Records for finding described items:
* * *

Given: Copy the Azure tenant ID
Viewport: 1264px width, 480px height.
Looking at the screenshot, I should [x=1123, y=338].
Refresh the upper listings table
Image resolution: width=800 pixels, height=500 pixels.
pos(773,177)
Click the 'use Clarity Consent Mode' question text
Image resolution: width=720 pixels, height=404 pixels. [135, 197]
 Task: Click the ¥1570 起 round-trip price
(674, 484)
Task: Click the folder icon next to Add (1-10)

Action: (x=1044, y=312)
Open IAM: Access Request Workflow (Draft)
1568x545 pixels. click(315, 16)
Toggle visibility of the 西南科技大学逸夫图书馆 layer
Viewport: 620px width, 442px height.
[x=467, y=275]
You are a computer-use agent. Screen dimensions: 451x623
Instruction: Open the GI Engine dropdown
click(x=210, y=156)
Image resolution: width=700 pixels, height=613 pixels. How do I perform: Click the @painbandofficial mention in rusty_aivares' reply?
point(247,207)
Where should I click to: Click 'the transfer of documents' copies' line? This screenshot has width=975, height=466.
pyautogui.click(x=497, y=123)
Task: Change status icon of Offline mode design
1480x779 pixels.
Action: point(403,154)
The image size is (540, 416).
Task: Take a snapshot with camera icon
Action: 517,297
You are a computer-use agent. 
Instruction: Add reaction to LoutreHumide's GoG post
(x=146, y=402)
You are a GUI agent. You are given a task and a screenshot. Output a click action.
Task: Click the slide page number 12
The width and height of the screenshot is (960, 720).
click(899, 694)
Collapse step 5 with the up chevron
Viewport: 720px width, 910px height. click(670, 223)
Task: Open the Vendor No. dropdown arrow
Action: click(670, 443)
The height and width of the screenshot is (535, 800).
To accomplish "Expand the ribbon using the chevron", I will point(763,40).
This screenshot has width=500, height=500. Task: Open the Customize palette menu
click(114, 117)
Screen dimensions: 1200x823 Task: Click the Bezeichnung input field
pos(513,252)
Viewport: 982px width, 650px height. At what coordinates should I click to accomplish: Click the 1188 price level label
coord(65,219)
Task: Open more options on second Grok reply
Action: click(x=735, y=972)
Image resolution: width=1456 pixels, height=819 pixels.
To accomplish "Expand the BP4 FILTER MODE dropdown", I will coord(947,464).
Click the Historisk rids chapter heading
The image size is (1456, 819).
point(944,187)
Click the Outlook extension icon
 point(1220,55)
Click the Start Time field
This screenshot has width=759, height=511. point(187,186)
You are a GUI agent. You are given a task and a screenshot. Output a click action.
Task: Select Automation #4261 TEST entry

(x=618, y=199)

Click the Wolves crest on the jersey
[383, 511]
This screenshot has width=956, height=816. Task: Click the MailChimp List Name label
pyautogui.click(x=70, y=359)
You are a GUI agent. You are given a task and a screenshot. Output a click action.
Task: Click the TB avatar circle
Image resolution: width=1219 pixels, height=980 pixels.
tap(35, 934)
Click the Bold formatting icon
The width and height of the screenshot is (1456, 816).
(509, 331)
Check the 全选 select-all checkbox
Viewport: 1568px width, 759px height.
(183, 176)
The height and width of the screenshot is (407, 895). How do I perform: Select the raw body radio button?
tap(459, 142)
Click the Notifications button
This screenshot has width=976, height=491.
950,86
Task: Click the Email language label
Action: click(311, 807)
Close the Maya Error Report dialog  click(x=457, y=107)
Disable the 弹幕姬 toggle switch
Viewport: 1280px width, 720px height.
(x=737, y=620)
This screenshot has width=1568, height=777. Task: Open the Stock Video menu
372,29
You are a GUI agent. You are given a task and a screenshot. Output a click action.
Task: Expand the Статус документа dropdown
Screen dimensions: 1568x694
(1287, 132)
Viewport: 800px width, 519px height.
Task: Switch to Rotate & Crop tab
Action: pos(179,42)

* * *

PROBLEM TO WORK ON —
Copy the lines above word for word, without changing anything.

RESULT FOR THIS TASK —
Given: Copy the Azure tenant ID
Viewport: 1264px width, 480px height.
Looking at the screenshot, I should [x=1123, y=338].
Refresh the upper listings table
Image resolution: width=800 pixels, height=500 pixels.
pos(773,177)
Click the 'use Clarity Consent Mode' question text
Image resolution: width=720 pixels, height=404 pixels. [135, 197]
 Task: Click the ¥1570 起 round-trip price
(674, 484)
Task: Click the folder icon next to Add (1-10)

Action: (x=1044, y=312)
Open IAM: Access Request Workflow (Draft)
1568x545 pixels. click(315, 16)
Toggle visibility of the 西南科技大学逸夫图书馆 layer
Viewport: 620px width, 442px height.
[x=467, y=275]
You are a computer-use agent. Screen dimensions: 451x623
Instruction: Open the GI Engine dropdown
click(x=210, y=156)
Image resolution: width=700 pixels, height=613 pixels. How do I perform: Click the @painbandofficial mention in rusty_aivares' reply?
point(247,207)
Where should I click to: Click 'the transfer of documents' copies' line? This screenshot has width=975, height=466.
pyautogui.click(x=497, y=123)
Task: Change status icon of Offline mode design
1480x779 pixels.
Action: point(403,154)
The image size is (540, 416).
Task: Take a snapshot with camera icon
Action: 517,297
You are a computer-use agent. 
Instruction: Add reaction to LoutreHumide's GoG post
(x=146, y=402)
You are a GUI agent. You are given a task and a screenshot. Output a click action.
Task: Click the slide page number 12
The width and height of the screenshot is (960, 720).
click(899, 694)
Collapse step 5 with the up chevron
Viewport: 720px width, 910px height. click(670, 223)
Task: Open the Vendor No. dropdown arrow
Action: click(670, 443)
The height and width of the screenshot is (535, 800).
To accomplish "Expand the ribbon using the chevron", I will point(763,40).
This screenshot has width=500, height=500. Task: Open the Customize palette menu
click(114, 117)
Screen dimensions: 1200x823 Task: Click the Bezeichnung input field
pos(513,252)
Viewport: 982px width, 650px height. At what coordinates should I click to accomplish: Click the 1188 price level label
coord(65,219)
Task: Open more options on second Grok reply
Action: click(x=735, y=972)
Image resolution: width=1456 pixels, height=819 pixels.
To accomplish "Expand the BP4 FILTER MODE dropdown", I will coord(947,464).
Click the Historisk rids chapter heading
The image size is (1456, 819).
point(944,187)
Click the Outlook extension icon
 point(1220,55)
Click the Start Time field
This screenshot has width=759, height=511. point(187,186)
You are a GUI agent. You are given a task and a screenshot. Output a click action.
Task: Select Automation #4261 TEST entry

(x=618, y=199)

Click the Wolves crest on the jersey
[383, 511]
This screenshot has width=956, height=816. Task: Click the MailChimp List Name label
pyautogui.click(x=70, y=359)
You are a GUI agent. You are given a task and a screenshot. Output a click action.
Task: Click the TB avatar circle
Image resolution: width=1219 pixels, height=980 pixels.
tap(35, 934)
Click the Bold formatting icon
The width and height of the screenshot is (1456, 816).
(509, 331)
Check the 全选 select-all checkbox
Viewport: 1568px width, 759px height.
(183, 176)
The height and width of the screenshot is (407, 895). How do I perform: Select the raw body radio button?
tap(459, 142)
Click the Notifications button
This screenshot has width=976, height=491.
950,86
Task: Click the Email language label
Action: click(311, 807)
Close the Maya Error Report dialog  click(x=457, y=107)
Disable the 弹幕姬 toggle switch
Viewport: 1280px width, 720px height.
(x=737, y=620)
This screenshot has width=1568, height=777. Task: Open the Stock Video menu
372,29
You are a GUI agent. You are given a task and a screenshot. Output a click action.
Task: Expand the Статус документа dropdown
Screen dimensions: 1568x694
(1287, 132)
Viewport: 800px width, 519px height.
Task: Switch to Rotate & Crop tab
Action: pos(179,42)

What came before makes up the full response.